14 DAY TRIAL // We know that viruses 'produce' only diseases. But what if they could produce even ... devices?
A MIT team led by Angela Belcher, a professor of materials science and biological engineering, has managed to use viruses that cling together in a solution to form fibers several centimeters long and almost as strong as a strand of nylon. This is the first time viruses have been used for making nanomaterials.
The viruses can organize themselves, lining up side by side to make an orderly model and also they can be genetically engineered to attach to and control inorganic materials like those employed in battery electrodes, transistors and solar cells.
By aligning with other viruses, the viruses can form crystalline structures employed for making high-performance devices.
Belcher's team had already obtained virus-based thin films for rechargeable batteries. Now she looks for threadlike batteries and other electronic devices that can be turned directly into clothing.

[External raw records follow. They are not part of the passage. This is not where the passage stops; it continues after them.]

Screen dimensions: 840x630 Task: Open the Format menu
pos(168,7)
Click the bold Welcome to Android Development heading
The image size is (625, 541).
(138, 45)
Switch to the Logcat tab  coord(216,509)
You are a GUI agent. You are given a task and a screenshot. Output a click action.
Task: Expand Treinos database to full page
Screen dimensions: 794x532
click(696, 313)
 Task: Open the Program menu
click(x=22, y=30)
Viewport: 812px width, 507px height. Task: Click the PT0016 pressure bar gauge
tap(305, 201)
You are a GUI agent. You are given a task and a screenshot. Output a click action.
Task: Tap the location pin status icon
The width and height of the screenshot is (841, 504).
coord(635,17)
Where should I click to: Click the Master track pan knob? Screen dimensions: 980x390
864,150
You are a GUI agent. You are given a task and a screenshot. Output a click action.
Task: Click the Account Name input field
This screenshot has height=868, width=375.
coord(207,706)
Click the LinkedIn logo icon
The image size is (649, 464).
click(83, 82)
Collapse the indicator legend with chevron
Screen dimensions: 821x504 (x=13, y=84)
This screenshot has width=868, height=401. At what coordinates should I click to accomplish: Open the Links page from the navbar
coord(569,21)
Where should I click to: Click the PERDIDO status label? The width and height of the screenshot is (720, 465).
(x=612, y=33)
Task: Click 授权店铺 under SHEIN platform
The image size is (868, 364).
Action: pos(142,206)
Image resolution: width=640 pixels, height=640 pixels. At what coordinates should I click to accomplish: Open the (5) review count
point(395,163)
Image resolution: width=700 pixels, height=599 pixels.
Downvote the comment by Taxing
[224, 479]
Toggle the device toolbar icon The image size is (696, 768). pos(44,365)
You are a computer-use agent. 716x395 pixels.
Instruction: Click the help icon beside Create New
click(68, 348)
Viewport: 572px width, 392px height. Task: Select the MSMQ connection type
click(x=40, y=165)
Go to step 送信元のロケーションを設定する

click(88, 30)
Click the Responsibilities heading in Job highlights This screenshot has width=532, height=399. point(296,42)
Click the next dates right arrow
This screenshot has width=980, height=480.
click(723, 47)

"It's not really analogous to anything that's done now. It's about giving totally new kinds of functionalities to fibers." she said. U.S. Army already wants to incorporate future fibers into uniforms that could detect agents of chemical and biological warfare or capture sun energy to power portable electronic devices, like night-vision equipment.
"While such uniforms will probably take decades to develop, Belcher's work has paved the way for them," said Charlene Mello, a macromolecular scientist at the Natick Soldier Research, Development and Engineering Center in Natick, MA.
The team already uses different methods to obtain various types of virus fibers. A mutation of the virus DNA makes the proteins of the viral body to have extra copies of a specific amino acid at one end, making the protein glow in bright red when exposed to UV.
The team achieved quantum dots (semiconductor nanocrystals that emit intense light as a response to some wavelengths) with surface amine groups that attach to the overproduced amino acid. Hundreds of quantum dots gathered onto each virus make a fiber that emits light.
Belcher employed "directed evolution" to rapidly change viruses to attach to many materials: they added a randomly generated DNA stretch to each virus, encoding for a short protein (peptide) into the gene for a select protein. Due to many variations among the obtained viruses, some of them should randomly carry peptides attaching to a targeted inorganic material.
The viral solution is poured onto a target material, like a small square of gold, then the material is washed. Following a few repetitions, only the viruses that bind strongly remain. This way the team rapidly achieves viruses to attach to a particular material, even if they did not have before a DNA stretch known to work. The right viruses can be easily spun into a fiber.
To further strengthen the viral fiber, the team added a molecule to the solution that binds neighboring viruses to each other. The researchers want to make similar fibers into sensors, solar cells and batteries.
Two types of virus fibers can be achieved: one functioning as a negative battery electrode and another as a positive electrode. By twisting the two fibers together, with a polymer electrolyte in between, a rechargeable battery could be woven into uniforms.